With the value of smart-city technology anticipated to reach $27.5 billion by 2023, the number of smart cities is expected to climb to 88 by 2025, according to the New Jersey Institute of Technology. One step cities can take towards joining the smart-city ranks is better management of their resources.
The transition to becoming a smart city will be easier if city employees practice more efficient use of water and energy, StateScoop reports. Smart Cities Council Executive Director Philip Bane said he believes reducing consumption will make it easier for states to adopt smart-city technology. However, there’s still one obstacle.

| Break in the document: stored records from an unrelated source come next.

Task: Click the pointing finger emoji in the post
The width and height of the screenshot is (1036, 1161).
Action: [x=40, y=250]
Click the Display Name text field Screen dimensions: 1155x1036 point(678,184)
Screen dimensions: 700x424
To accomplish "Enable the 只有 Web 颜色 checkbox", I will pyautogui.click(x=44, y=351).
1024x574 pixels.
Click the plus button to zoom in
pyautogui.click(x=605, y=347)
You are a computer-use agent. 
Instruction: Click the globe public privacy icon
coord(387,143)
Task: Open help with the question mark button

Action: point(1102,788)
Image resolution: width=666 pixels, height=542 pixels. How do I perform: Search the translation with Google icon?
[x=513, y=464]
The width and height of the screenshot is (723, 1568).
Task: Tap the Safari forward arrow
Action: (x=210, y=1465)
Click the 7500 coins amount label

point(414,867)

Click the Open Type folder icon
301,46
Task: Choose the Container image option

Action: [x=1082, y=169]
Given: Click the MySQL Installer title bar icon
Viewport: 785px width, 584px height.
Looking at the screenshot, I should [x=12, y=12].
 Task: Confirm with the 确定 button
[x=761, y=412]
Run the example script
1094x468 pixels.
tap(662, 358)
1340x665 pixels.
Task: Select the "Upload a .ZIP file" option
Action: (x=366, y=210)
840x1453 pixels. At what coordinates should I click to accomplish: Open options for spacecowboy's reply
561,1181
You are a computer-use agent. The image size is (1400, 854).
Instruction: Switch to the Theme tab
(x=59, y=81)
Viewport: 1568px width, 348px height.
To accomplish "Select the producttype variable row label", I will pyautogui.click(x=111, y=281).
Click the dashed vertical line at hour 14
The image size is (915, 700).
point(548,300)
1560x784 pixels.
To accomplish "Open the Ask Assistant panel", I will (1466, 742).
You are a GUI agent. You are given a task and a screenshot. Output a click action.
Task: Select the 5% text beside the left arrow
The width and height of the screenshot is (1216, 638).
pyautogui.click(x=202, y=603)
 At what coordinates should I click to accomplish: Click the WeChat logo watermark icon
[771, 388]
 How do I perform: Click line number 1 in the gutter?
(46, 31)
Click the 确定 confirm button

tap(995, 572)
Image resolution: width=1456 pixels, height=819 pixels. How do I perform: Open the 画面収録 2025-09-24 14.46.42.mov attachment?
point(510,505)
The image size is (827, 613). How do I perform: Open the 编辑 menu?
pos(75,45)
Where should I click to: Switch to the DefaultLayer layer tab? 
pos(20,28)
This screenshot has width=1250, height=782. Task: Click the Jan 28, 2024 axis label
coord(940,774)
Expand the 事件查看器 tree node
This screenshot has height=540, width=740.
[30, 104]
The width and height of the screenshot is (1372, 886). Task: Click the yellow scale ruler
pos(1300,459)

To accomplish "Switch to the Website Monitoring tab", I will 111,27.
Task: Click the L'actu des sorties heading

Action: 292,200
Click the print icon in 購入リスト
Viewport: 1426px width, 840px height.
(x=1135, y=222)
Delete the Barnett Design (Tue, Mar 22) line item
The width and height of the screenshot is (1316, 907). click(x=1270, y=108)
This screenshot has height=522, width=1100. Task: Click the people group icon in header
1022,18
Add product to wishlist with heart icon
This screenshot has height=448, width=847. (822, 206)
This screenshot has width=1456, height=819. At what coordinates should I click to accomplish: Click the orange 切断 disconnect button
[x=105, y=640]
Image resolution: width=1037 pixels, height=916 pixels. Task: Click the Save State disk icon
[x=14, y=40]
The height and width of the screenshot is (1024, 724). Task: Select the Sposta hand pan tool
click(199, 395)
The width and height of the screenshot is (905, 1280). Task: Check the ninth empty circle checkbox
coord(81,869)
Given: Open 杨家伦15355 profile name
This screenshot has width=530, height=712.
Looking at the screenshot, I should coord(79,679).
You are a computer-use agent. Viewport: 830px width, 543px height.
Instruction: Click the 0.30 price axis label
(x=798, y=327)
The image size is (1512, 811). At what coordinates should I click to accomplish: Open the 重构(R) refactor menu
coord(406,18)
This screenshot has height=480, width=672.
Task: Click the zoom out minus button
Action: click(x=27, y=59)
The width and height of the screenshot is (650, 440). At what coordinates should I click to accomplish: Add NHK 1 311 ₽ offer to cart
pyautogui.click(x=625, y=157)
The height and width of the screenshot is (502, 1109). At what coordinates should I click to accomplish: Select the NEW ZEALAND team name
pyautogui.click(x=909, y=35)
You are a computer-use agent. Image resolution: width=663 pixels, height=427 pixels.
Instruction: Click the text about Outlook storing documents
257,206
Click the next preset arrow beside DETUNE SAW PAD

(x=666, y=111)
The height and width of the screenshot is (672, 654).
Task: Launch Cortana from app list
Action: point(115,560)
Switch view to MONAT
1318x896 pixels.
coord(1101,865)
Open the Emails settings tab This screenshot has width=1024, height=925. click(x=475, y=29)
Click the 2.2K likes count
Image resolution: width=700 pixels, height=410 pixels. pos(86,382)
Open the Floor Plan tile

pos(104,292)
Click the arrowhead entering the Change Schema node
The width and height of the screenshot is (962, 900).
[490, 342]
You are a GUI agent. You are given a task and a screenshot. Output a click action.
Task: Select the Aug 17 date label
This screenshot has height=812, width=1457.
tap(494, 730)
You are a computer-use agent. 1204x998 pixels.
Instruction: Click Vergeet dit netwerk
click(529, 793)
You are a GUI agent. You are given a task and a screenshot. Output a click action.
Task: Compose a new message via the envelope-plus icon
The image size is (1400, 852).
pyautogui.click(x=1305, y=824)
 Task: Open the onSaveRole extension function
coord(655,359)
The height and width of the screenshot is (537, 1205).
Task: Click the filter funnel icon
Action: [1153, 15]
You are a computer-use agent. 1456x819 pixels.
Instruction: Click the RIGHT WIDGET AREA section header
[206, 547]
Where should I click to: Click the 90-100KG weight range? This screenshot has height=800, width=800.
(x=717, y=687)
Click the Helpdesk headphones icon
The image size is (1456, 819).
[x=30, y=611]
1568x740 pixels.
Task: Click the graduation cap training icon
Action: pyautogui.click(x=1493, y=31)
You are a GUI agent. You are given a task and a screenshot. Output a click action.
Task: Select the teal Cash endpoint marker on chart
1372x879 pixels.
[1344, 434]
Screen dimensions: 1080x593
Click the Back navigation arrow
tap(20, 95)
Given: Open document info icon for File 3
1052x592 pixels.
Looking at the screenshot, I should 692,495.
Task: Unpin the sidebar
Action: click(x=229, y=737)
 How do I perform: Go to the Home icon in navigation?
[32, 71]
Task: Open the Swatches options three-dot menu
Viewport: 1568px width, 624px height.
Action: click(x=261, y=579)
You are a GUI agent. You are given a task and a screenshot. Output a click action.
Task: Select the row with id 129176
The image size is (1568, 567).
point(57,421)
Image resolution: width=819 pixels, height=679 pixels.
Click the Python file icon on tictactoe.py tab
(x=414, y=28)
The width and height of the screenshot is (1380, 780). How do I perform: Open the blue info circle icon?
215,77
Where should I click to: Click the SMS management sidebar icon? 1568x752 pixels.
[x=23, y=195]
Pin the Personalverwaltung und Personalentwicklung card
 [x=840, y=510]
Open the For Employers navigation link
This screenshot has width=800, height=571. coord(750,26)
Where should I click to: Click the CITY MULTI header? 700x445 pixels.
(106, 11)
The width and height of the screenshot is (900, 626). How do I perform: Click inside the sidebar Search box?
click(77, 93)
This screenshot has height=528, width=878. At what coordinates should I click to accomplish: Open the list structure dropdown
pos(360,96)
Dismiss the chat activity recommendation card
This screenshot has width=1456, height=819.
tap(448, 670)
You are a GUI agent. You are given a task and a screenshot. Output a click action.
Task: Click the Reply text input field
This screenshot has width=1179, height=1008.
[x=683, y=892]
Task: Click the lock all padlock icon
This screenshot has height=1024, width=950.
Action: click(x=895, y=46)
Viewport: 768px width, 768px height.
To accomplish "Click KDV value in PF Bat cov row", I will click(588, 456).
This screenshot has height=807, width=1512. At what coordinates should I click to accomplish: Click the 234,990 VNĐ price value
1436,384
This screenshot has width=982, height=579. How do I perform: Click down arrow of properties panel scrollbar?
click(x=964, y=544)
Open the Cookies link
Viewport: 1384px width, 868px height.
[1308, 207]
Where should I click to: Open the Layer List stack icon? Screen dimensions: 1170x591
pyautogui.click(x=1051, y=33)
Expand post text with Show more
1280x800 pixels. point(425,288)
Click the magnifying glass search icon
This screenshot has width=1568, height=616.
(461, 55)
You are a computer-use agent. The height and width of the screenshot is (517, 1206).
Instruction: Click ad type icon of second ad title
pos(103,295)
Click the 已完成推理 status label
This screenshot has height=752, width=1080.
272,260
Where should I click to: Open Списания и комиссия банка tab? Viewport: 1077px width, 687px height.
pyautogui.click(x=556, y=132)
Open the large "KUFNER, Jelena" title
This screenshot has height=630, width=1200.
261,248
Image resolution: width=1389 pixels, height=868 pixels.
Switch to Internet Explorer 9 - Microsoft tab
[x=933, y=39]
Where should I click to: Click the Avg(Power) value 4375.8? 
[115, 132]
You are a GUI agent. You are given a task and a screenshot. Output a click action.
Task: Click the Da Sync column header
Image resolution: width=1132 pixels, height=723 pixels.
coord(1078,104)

“The problem is getting human beings to change the way they operate and change the way they work,” StateScoop reported him as saying at the National League of Cities’ Congress of Cities conference.
San Francisco has tapped into the Internet of Things’ numerous possibilities by creating a citywide IoT network. Pittsburgh is tracking energy that municipal buildings use, and Bane noted that even such simple measures as using automated lighting systems to shut off lights in unoccupied buildings at night make a difference. In addition, Kansas City, Mo., plans to use smart-lighting and smart-water technology to improve operations. All three examples exemplify how Bane says IoT technology “allows you to collect stories that can drive your city to success.”
A future with more smart cities and more IoT devices in use is inevitable, but cities can pave the way now by changing their methods of consumption and energy use.